Lessons of Failure
Humans + Software Development = Always Interesting

TAG | Occam’s Razor



Why Does Simplicity Escape Programmers?

An experiment, posted on LessWrong.com that led to a further diatribe on rationality and rational thinking traps got me thinking too.  Here’s the problem:

Once upon a time, there was an instructor who taught physics students.  One day she called them into her class, and showed them a wide, square plate of metal, next to a hot radiator.  The students each put their hand on the plate, and found the side next to the radiator cool, and the distant side warm.  And the instructor said, Why do you think this happens? Some students guessed convection of air currents, and others guessed strange metals in the plate.  They devised many creative explanations, none stooping so low as to say “I don’t know” or “This seems impossible.

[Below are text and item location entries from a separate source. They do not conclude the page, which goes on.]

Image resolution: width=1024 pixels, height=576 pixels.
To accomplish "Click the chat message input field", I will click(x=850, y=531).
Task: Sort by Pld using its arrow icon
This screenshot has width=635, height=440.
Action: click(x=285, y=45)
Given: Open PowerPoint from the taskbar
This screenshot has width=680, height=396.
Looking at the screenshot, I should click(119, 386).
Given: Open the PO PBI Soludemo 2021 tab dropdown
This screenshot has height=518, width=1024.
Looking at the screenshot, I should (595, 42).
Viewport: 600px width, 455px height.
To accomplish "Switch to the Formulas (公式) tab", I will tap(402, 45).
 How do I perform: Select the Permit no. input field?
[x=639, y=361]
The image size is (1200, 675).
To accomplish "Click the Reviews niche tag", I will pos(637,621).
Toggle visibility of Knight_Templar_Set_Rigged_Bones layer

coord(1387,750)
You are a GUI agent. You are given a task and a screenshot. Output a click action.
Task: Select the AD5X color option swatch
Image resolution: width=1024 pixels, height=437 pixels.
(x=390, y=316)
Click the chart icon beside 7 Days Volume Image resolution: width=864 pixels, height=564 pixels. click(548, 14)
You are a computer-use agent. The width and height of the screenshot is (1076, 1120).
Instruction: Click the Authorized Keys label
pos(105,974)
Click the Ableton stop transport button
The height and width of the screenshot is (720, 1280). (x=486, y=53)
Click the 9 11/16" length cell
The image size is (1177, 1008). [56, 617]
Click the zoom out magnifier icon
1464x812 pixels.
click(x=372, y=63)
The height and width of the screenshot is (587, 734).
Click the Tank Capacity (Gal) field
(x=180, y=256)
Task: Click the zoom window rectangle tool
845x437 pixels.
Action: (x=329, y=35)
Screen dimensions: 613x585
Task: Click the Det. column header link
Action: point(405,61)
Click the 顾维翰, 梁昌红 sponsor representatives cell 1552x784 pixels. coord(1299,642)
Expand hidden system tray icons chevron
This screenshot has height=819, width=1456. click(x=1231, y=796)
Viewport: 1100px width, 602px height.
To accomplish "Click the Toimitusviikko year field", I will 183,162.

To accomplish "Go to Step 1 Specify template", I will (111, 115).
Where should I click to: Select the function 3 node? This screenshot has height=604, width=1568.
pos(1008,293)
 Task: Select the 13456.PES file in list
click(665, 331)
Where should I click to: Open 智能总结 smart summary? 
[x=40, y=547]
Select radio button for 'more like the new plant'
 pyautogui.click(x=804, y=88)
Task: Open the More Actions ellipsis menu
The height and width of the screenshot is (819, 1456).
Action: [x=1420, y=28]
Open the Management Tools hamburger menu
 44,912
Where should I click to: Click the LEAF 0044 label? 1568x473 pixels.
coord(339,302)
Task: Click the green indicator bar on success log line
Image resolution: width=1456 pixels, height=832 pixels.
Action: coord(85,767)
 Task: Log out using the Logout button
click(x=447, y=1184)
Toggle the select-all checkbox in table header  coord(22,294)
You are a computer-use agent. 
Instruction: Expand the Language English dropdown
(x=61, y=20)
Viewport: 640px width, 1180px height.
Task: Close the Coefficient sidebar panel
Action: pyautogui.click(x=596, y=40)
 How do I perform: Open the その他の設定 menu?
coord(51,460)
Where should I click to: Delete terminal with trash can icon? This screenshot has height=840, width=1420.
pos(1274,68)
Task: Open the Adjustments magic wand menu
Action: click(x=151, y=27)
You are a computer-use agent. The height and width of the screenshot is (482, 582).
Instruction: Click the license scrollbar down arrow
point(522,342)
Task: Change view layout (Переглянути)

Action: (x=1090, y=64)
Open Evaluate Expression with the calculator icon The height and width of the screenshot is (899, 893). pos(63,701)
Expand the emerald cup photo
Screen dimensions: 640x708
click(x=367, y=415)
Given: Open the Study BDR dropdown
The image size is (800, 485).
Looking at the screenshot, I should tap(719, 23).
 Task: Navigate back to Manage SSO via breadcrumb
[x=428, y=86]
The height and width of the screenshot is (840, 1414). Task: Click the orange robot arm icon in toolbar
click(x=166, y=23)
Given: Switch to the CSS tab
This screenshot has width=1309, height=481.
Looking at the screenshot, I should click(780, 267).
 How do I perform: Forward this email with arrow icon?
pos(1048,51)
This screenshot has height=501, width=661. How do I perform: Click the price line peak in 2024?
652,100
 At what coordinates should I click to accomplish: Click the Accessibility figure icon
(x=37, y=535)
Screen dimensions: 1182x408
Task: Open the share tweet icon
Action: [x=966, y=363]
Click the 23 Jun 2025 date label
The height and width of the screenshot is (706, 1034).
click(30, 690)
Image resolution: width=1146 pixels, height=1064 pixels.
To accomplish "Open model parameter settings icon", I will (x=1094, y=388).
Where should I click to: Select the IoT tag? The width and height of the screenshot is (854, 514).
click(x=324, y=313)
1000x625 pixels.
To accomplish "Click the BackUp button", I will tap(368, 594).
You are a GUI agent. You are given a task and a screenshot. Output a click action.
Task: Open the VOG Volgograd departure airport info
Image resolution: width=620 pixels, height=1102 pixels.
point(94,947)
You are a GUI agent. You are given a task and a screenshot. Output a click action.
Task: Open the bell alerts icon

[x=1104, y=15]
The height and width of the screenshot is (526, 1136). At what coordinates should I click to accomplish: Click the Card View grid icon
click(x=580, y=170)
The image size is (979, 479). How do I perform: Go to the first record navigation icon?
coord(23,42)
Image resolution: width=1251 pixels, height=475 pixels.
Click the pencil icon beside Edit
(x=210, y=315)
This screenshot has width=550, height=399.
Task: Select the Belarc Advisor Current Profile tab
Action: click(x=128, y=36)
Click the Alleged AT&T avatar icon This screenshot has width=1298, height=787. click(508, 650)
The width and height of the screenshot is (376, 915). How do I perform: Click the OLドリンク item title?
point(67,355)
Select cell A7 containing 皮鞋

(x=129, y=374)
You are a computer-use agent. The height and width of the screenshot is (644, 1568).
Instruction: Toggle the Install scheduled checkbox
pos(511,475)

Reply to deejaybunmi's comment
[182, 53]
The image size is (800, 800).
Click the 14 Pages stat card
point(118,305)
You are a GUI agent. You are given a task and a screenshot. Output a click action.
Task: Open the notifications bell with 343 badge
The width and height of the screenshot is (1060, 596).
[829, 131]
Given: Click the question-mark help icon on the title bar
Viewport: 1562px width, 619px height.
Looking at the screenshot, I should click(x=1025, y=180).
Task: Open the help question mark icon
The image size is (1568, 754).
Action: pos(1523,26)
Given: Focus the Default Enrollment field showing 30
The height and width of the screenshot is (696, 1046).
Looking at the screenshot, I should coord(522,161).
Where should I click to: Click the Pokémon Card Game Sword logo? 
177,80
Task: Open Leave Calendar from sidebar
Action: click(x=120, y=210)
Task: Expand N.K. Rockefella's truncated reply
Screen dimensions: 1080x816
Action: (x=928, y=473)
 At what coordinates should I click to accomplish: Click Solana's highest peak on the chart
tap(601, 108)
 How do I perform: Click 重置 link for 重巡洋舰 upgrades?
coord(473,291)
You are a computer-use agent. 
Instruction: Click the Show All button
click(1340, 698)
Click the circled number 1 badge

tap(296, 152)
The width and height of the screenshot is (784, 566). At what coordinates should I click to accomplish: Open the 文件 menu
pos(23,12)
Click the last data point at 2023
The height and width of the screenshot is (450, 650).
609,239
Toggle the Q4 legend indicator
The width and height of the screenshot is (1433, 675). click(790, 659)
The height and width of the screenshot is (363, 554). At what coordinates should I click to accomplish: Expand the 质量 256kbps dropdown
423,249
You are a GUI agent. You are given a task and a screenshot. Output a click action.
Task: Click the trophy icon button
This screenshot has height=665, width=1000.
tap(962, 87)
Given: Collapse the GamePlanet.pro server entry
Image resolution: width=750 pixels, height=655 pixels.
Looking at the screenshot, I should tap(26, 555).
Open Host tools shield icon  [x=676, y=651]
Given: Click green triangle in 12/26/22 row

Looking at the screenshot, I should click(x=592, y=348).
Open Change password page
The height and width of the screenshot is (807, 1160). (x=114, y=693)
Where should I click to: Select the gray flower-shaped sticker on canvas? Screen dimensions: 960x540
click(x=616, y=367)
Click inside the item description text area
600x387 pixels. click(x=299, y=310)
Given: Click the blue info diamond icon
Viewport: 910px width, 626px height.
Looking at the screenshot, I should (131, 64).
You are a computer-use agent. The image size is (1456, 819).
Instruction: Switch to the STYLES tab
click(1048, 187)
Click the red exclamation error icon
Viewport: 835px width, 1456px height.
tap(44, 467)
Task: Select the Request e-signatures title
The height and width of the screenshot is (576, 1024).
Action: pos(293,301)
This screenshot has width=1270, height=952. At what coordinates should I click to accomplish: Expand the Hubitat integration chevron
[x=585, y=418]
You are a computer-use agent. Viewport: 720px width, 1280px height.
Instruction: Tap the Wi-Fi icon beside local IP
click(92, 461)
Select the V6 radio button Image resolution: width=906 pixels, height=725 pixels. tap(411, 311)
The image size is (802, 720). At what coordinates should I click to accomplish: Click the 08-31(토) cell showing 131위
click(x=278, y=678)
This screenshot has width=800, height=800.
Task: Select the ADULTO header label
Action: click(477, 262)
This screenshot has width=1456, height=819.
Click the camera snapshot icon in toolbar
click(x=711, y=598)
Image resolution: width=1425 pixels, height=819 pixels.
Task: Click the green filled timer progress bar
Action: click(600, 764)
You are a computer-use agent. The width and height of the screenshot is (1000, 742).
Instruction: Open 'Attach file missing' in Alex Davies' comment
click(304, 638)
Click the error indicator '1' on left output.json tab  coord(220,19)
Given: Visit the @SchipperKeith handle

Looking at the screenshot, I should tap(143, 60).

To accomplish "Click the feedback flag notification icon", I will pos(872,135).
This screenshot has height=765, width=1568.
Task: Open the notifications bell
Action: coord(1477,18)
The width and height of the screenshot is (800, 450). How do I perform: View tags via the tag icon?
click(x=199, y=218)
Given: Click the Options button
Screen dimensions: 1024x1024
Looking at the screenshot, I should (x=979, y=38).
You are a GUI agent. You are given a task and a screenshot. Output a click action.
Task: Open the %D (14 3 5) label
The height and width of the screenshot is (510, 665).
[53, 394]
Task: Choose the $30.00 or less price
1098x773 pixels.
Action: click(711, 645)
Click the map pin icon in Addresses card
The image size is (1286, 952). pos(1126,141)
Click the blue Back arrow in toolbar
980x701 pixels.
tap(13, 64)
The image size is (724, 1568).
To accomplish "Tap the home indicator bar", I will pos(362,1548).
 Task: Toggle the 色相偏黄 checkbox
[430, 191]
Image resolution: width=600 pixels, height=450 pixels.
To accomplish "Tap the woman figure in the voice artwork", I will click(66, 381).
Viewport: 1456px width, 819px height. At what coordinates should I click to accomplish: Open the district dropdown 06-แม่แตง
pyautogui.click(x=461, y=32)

And the answer was that before the students entered the room, the instructor turned the plate around.

This is Occam’s Razor at its finest.  But these unwitting physics students are no different than the average programmer out there when confronted with a bug report.  Take this example of a guy who had a strange logic error in a core Linux package:

A few weeks ago, though, I encountered some bizarre behavior on my desktop, that honestly just didn’t make sense. I spent about half an hour digging to discover what had gone wrong, and eventually determined, conclusively, that my problem was a single undetected flipped bit in RAM.

This guy admirably spent a long, painful session tracking his error to a faulty location in RAM.  But his most likely rationale for why?

For me, bitflips due to cosmic rays are one of those problems I always assumed happen to “other people”. I also assumed that even if I saw random cosmic-ray bitflips, my computer would probably just crash, and I’d never really be able to tell the difference from some random kernel bug.

Cosmic rays!  Now, the possibility exists, that’s true.  But is it the most likely explanation?  No, not by a long shot. More likely:  faulty RAM due to manufacturing defects.  More RAM failures are documented as problems than cosmic ray defects.

Why do we have some perverse belief that all our problems are exotic, unusual and outside of normal?

When you discover a bug in your code, is your response:

  1. Hmmm, I wonder what simple thing I did wrong here?
  2. I wonder if there’s a kernel bug in Linux causing that?

Simplicity isn’t just a goal in optimization, but in finding the source of bugs too.  Never let the truth interfere with a good story, I always say.